- _Text section_
-------

- Born: 1955 (age 69–70) Cheadle Hulme, Stockport, England
- Occupation: Poet, mental health worker;
- Education: New College, Oxford Goldsmiths College, University of London
- Genre: Poetry

= Julian Turner =

British poet and mental health worker (born 1955)

Julian Turner (born 1955) is a British poet and mental health worker. Turner was born in Cheadle Hulme, Stockport, then moved to Cheshire in 1955. He now lives in Otley, Leeds, West Yorkshire, with his partner and their daughter.

He was educated at New College, Oxford (matriculated 1974) and Goldsmiths College, University of London.

Turner was the Chief Executive of Leeds Mind until autumn 2010.

His poems have been published in periodicals including Poetry London, The Reater, and The Realto, and in The Ring of Words: Poems from the Daily Telegraph Arvon International Poetry Competition 1998 (introduction by Andrew Motion, Stroud: Sutton, 1998)

In 1993, he won First Prize in the Nortwords poetry competition for his poem Whale Bone.

-------

- _Set tasks_
(a) Name every periodical that the Julian Turner biography says has published his poems.
(b) Extend the Julian Turner biography with the next passage, starting after its final sentence.

- _Collected data_
-------

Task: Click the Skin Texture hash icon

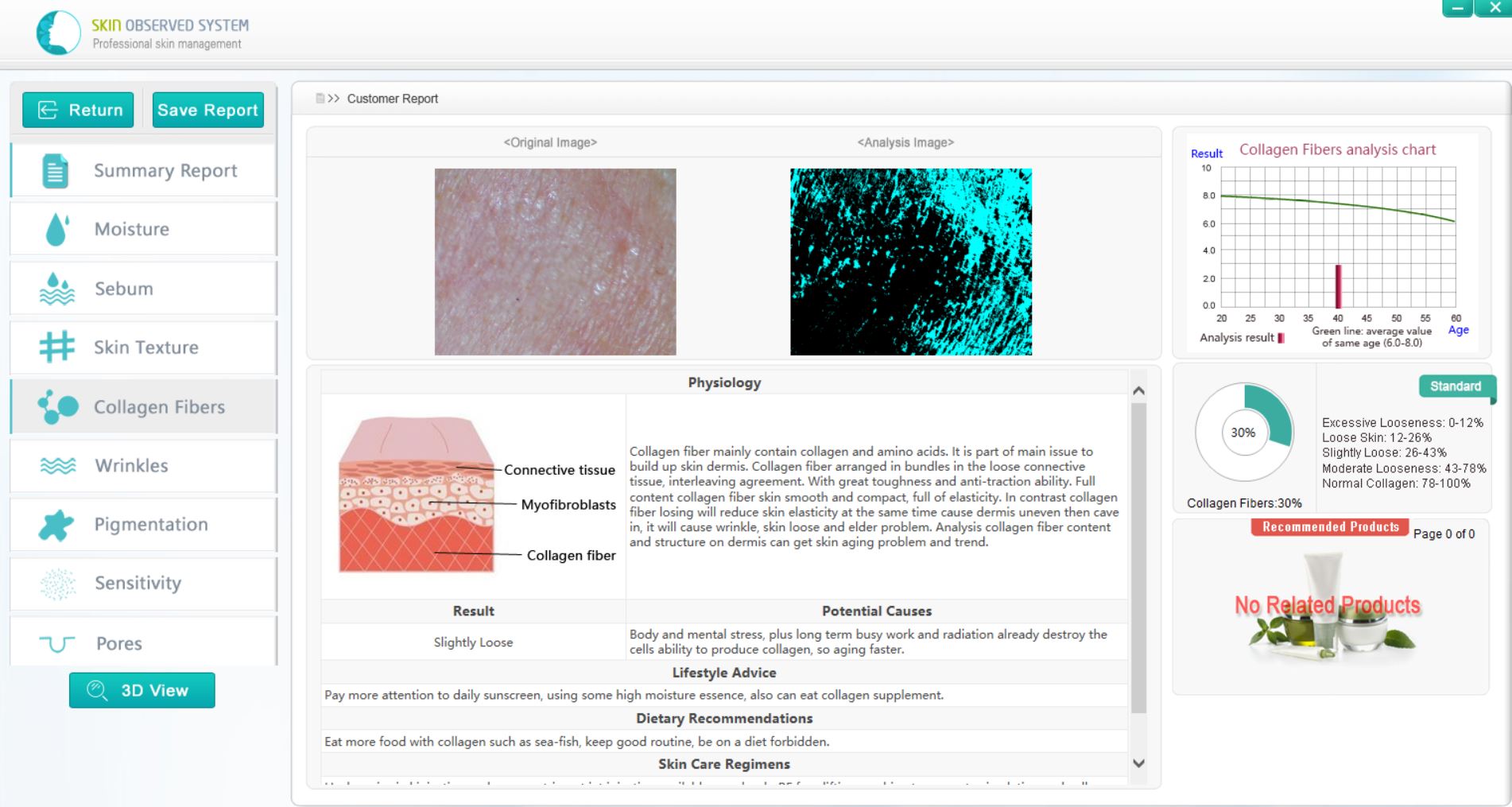Action: pyautogui.click(x=56, y=347)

-------

- _Outputs by task_
(a) Poetry London, The Reater, The Realto

(b)
In 2002, his collection Crossing the Outskirts was published by Anvil Press Poetry. It was a Poetry Book Society Recommendation (2002) and was shortlisted for the Forward Poetry Prize (Best First Collection) (2002). A number of poems in the collection deal with mental health issues. For example, 'Tennis Ball' is about suicide and 'The Director's Cut' is about self-harm. The poems in this collection observe traditional conventions of rhyme and metre.

In 2004, he won a Bridport Supplementary Prize for his poem 'The Gas Poker'.

His second collection, Orphan Sites, was published by Anvil Press Poetry in 2006.

He was anthologised in Bloodaxe's Identity Parade (New British and Irish Poets), edited by Roddy Lumsden, in 2010

His third collection, Planet-Struck was published by Anvil in January 2011 and was also a Poetry Book Society recommendation.

==Sources==
- Anvil Press Poetry
- Limelight Issue 2 (August 2003)
- EnCompassCulture
- Belinda Cooke, Two from Anvil (Review of Ruth Silcock, Biographies etc. and Julian Turner, Orphan Sites), Stride Magazine (February 2007)
- Jeffrey Side, Review of Julian Turner, Crossing the Outskirts, Stride Magazine (March 2005)
- Peter Dale, ed., Oxford poetry, Oxford Today: The University Magazine vol. 19, no. 2 (Hilary Term 2007), p. 41
- Julian Turner, 'What is Recovery?' (p. 11), 'Opinion' (p. 12) in Leeds Mind Newsletter
- Survivors' Poetry Newsletter no. 1 (September/October 1998), p. 4
- Poetry Express (Winter 2002/03)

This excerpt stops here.